Saved data entries:

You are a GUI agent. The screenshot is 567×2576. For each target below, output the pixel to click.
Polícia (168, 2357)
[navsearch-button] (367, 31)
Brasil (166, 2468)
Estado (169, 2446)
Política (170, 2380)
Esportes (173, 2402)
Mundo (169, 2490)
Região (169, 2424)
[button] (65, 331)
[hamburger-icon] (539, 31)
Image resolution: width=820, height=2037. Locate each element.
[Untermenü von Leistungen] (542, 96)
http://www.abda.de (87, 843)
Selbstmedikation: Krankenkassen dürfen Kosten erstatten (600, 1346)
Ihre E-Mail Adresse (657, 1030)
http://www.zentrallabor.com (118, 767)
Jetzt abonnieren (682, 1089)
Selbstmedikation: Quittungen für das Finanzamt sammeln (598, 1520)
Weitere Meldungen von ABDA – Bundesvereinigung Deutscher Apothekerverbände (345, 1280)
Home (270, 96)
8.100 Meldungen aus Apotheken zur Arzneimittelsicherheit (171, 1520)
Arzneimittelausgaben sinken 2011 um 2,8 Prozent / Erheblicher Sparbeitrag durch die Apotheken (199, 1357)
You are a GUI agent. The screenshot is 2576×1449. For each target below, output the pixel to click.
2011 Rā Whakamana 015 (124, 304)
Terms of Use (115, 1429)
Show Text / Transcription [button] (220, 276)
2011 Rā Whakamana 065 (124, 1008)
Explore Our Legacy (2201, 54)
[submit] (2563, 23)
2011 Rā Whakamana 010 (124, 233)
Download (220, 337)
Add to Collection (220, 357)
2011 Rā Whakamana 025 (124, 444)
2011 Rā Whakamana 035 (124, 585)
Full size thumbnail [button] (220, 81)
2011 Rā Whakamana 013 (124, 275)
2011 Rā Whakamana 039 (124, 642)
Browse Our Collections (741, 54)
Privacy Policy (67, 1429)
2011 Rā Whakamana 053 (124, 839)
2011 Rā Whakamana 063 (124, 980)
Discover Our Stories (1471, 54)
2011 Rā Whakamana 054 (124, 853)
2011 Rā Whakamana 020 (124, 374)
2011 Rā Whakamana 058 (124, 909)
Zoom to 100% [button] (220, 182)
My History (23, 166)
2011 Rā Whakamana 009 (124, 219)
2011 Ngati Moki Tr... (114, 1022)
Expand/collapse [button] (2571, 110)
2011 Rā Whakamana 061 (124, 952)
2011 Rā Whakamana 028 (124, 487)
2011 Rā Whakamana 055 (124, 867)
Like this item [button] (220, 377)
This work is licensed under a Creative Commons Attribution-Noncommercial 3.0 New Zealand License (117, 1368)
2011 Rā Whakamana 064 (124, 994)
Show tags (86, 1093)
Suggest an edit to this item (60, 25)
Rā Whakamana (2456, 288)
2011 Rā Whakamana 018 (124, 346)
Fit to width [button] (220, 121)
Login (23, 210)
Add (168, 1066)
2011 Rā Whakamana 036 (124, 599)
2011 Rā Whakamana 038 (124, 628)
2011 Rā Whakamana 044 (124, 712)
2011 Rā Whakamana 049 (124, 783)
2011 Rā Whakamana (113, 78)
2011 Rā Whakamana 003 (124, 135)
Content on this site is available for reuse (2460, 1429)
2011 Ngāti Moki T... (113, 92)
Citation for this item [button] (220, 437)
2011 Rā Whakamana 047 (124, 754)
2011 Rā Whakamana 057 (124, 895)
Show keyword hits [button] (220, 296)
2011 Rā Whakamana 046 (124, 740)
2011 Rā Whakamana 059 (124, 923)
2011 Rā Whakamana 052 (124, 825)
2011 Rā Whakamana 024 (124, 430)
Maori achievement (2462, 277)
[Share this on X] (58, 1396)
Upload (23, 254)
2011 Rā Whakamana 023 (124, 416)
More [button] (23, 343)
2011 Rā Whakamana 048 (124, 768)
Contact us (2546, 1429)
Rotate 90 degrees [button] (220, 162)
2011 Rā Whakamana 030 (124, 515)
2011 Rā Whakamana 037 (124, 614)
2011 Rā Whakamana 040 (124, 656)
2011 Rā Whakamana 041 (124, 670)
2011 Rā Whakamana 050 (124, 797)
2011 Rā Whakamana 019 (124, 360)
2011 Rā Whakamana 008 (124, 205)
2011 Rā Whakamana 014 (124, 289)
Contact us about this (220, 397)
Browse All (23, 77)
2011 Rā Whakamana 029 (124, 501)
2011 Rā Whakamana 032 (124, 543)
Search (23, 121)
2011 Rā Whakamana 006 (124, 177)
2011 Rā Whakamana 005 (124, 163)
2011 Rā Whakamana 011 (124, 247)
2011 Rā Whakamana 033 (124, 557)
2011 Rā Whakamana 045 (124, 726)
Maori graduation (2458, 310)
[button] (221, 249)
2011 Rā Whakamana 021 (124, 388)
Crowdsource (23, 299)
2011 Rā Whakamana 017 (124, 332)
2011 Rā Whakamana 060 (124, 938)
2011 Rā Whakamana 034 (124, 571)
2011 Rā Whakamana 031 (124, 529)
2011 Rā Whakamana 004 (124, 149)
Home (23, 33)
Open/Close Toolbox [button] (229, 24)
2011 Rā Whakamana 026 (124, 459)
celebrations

Aim of the task — Every record, start to finish: reproduce it word for word.

Reply —
You are a GUI agent. The screenshot is 567×2576. For each target below, output the pixel to click.
Polícia (168, 2357)
[navsearch-button] (367, 31)
Brasil (166, 2468)
Estado (169, 2446)
Política (170, 2380)
Esportes (173, 2402)
Mundo (169, 2490)
Região (169, 2424)
[button] (65, 331)
[hamburger-icon] (539, 31)
Image resolution: width=820, height=2037. Locate each element.
[Untermenü von Leistungen] (542, 96)
http://www.abda.de (87, 843)
Selbstmedikation: Krankenkassen dürfen Kosten erstatten (600, 1346)
Ihre E-Mail Adresse (657, 1030)
http://www.zentrallabor.com (118, 767)
Jetzt abonnieren (682, 1089)
Selbstmedikation: Quittungen für das Finanzamt sammeln (598, 1520)
Weitere Meldungen von ABDA – Bundesvereinigung Deutscher Apothekerverbände (345, 1280)
Home (270, 96)
8.100 Meldungen aus Apotheken zur Arzneimittelsicherheit (171, 1520)
Arzneimittelausgaben sinken 2011 um 2,8 Prozent / Erheblicher Sparbeitrag durch die Apotheken (199, 1357)
You are a GUI agent. The screenshot is 2576×1449. For each target below, output the pixel to click.
2011 Rā Whakamana 015 (124, 304)
Terms of Use (115, 1429)
Show Text / Transcription [button] (220, 276)
2011 Rā Whakamana 065 (124, 1008)
Explore Our Legacy (2201, 54)
[submit] (2563, 23)
2011 Rā Whakamana 010 (124, 233)
Download (220, 337)
Add to Collection (220, 357)
2011 Rā Whakamana 025 (124, 444)
2011 Rā Whakamana 035 (124, 585)
Full size thumbnail [button] (220, 81)
2011 Rā Whakamana 013 (124, 275)
2011 Rā Whakamana 039 (124, 642)
Browse Our Collections (741, 54)
Privacy Policy (67, 1429)
2011 Rā Whakamana 053 (124, 839)
2011 Rā Whakamana 063 (124, 980)
Discover Our Stories (1471, 54)
2011 Rā Whakamana 054 (124, 853)
2011 Rā Whakamana 020 (124, 374)
2011 Rā Whakamana 058 (124, 909)
Zoom to 100% [button] (220, 182)
My History (23, 166)
2011 Rā Whakamana 009 (124, 219)
2011 Ngati Moki Tr... (114, 1022)
Expand/collapse [button] (2571, 110)
2011 Rā Whakamana 061 (124, 952)
2011 Rā Whakamana 028 (124, 487)
2011 Rā Whakamana 055 (124, 867)
Like this item [button] (220, 377)
This work is licensed under a Creative Commons Attribution-Noncommercial 3.0 New Zealand License (117, 1368)
2011 Rā Whakamana 064 (124, 994)
Show tags (86, 1093)
Suggest an edit to this item (60, 25)
Rā Whakamana (2456, 288)
2011 Rā Whakamana 018 (124, 346)
Fit to width [button] (220, 121)
Login (23, 210)
Add (168, 1066)
2011 Rā Whakamana 036 (124, 599)
2011 Rā Whakamana 038 (124, 628)
2011 Rā Whakamana 044 (124, 712)
2011 Rā Whakamana 049 (124, 783)
2011 Rā Whakamana (113, 78)
2011 Rā Whakamana 003 (124, 135)
Content on this site is available for reuse (2460, 1429)
2011 Ngāti Moki T... (113, 92)
Citation for this item [button] (220, 437)
2011 Rā Whakamana 047 (124, 754)
2011 Rā Whakamana 057 (124, 895)
Show keyword hits [button] (220, 296)
2011 Rā Whakamana 046 (124, 740)
2011 Rā Whakamana 059 (124, 923)
2011 Rā Whakamana 052 (124, 825)
2011 Rā Whakamana 024 (124, 430)
Maori achievement (2462, 277)
[Share this on X] (58, 1396)
Upload (23, 254)
2011 Rā Whakamana 023 (124, 416)
More [button] (23, 343)
2011 Rā Whakamana 048 (124, 768)
Contact us (2546, 1429)
Rotate 90 degrees [button] (220, 162)
2011 Rā Whakamana 030 (124, 515)
2011 Rā Whakamana 037 (124, 614)
2011 Rā Whakamana 040 (124, 656)
2011 Rā Whakamana 041 (124, 670)
2011 Rā Whakamana 050 (124, 797)
2011 Rā Whakamana 019 (124, 360)
2011 Rā Whakamana 008 (124, 205)
2011 Rā Whakamana 014 (124, 289)
Contact us about this (220, 397)
Browse All (23, 77)
2011 Rā Whakamana 029 (124, 501)
2011 Rā Whakamana 032 (124, 543)
Search (23, 121)
2011 Rā Whakamana 006 (124, 177)
2011 Rā Whakamana 005 (124, 163)
2011 Rā Whakamana 011 (124, 247)
2011 Rā Whakamana 033 (124, 557)
2011 Rā Whakamana 045 (124, 726)
Maori graduation (2458, 310)
[button] (221, 249)
2011 Rā Whakamana 021 (124, 388)
Crowdsource (23, 299)
2011 Rā Whakamana 017 (124, 332)
2011 Rā Whakamana 060 (124, 938)
2011 Rā Whakamana 034 (124, 571)
2011 Rā Whakamana 031 (124, 529)
2011 Rā Whakamana 004 (124, 149)
Home (23, 33)
Open/Close Toolbox [button] (229, 24)
2011 Rā Whakamana 026 (124, 459)
celebrations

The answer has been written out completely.